Pages

Saturday, 19 July 2014

Berawal dari Penculikan, Gaza Jadi Darurat Perang

Berawal dari Penculikan, Gaza Jadi Darurat Perang
Wilayah Rafah, Jalur Gaza dibom militer Israel. | (Reuters / Ibraheem Abu Musatafa)
GAZA - Pagi 13 Juni 2014 itu, militer Israel galau luar biasa. Mereka sibuk mejelajahi setiap wilayah di Tepi Barat, termasuk rumah-rumah warga Palestina. Tujuan mereka hanya satu, mencari tiga remaja Yahudi yang hilang pada 12 Juni 2014.

Misi menemukan tiga remaja Yahudi gagal. Militer Israel mulai kalap. Mereka menanyai setiap warga Palestina di Tepi Barat terkait keberedaaan Eyal Ifrach, Gilad Shaer dan Naftali Frankel, yang usianya masih belasan tahun. Siapa yang tidak bisa menjawab sesuai pertanyaan tentara Israel atau IDF, warga Palestina dipastikan ditangkap dan ditahan.

Sudah ratusan warga Palestina ditangkap setelah tiga remaja Yahudi itu hilang. Puncak pencarian itu berakhir, setelah tiga remaja Yahudi itu ditemukan di dekat Hebron dalam kondisi tidak bernyawa. IDF kembali kalap. Rumah-rumah yang diduga milik penculik tiga remaja Yahudi itu dihancurkan.

Kematian tiga remaja Yahudi itu bukan akhir cerita tragedi di Gaza. Cerita justru dimulai, ketiga tiga warga Israel melakukan aksi balas dendam, dengan menculik remaja Palestina bernama Mohamed Abu Khdair, 17. Pembalasan lebih kejam dijalankan. Khdair tak hanya diculik, tapi dia dibakar hidup-hidup.

Pekikan "Intifada!"

Jasad Khdair ditemukan di sebuah hutan di Tepi Barat dalam kondisi hangus. ”Penyebab langsung kematiannya adalah luka bakar akibat kebakaran dan itu komplikasi,” tulis kantor berita Wafa mengutip hasil autopsi jenazah Khdair.

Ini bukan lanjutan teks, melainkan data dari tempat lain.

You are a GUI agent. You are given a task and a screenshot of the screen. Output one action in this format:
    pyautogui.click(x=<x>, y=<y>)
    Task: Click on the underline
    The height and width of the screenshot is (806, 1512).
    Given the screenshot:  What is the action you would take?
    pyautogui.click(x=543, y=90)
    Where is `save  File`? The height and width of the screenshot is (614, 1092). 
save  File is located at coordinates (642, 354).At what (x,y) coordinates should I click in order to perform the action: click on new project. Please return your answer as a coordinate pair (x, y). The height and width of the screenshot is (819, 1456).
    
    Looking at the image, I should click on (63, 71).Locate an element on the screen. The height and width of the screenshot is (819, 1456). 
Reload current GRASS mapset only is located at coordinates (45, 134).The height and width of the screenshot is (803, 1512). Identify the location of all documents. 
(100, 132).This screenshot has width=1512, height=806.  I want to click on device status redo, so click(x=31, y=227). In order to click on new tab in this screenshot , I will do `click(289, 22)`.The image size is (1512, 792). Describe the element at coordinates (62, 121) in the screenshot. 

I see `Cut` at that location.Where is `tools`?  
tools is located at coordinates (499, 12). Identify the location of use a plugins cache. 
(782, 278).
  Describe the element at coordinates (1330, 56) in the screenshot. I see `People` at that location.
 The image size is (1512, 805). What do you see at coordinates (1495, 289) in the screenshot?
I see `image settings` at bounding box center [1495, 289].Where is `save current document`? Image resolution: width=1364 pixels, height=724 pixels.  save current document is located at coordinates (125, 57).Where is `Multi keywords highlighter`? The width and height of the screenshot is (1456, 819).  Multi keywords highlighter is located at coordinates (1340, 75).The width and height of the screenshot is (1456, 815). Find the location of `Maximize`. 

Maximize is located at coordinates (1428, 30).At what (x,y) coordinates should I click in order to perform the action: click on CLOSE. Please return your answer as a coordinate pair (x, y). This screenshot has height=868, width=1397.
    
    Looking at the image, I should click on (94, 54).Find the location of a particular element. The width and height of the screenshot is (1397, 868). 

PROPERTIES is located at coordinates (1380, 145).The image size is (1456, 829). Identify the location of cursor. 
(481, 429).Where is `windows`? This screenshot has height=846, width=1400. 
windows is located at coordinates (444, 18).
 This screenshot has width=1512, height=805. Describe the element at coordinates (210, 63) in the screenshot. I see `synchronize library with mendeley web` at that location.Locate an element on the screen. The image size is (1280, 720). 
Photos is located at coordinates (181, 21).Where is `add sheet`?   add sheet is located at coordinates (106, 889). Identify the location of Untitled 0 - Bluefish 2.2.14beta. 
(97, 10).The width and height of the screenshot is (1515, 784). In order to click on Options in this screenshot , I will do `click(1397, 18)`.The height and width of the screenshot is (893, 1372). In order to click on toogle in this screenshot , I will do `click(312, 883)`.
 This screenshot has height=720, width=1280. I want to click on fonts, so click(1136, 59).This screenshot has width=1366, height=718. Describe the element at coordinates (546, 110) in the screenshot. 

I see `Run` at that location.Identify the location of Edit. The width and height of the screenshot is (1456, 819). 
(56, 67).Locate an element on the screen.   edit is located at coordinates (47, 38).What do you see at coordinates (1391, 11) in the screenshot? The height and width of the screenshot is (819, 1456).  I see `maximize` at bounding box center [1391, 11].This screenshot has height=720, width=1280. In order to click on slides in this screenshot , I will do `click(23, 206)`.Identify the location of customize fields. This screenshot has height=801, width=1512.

Kematian Khdair itu mulai membakar semangat perlawanan rakyat Gaza. Ketika jasad Khdair dimakamkan, para warga Gaza memekikkan “Intifada!”, “Intifada!”, sebuah jargon khas rakyat Palestina yang bermakna pertempuran habis-habisan melawan pendudukan Israel.

Berselang beberapa hari, setelah Khdair dikubur, para militan di Jalur Gaza mulai bermanuver dengan roket-roket mereka ke wilayah Israel. Pihak Israel mengklaim sudah ratusan roket ditembakkan dari Gaza ke Israel. Namun, manuver itu tidak menimbulkan dampak kerusakan atau pun korban jiwa, sebab Israel mengandalkan sistem pencegat rudal canggih bernama Iron Dome.

Tidak tahan dengan hujan roket, pemerintah Perdana Menteri Israel, Benjamin Netanyahu kehabisan kesabaran. Mereka memutuskan menginvasi Jalur Gaza melalui serangan udara. Invasi dimulai Selasa, pekan lalu hingga hari ini (16/7/2014). Saban hari rakyat Gaza berjatuhan, dan terus bertambah hingga sore ini jumlahnya lebih dari 200 jiwa.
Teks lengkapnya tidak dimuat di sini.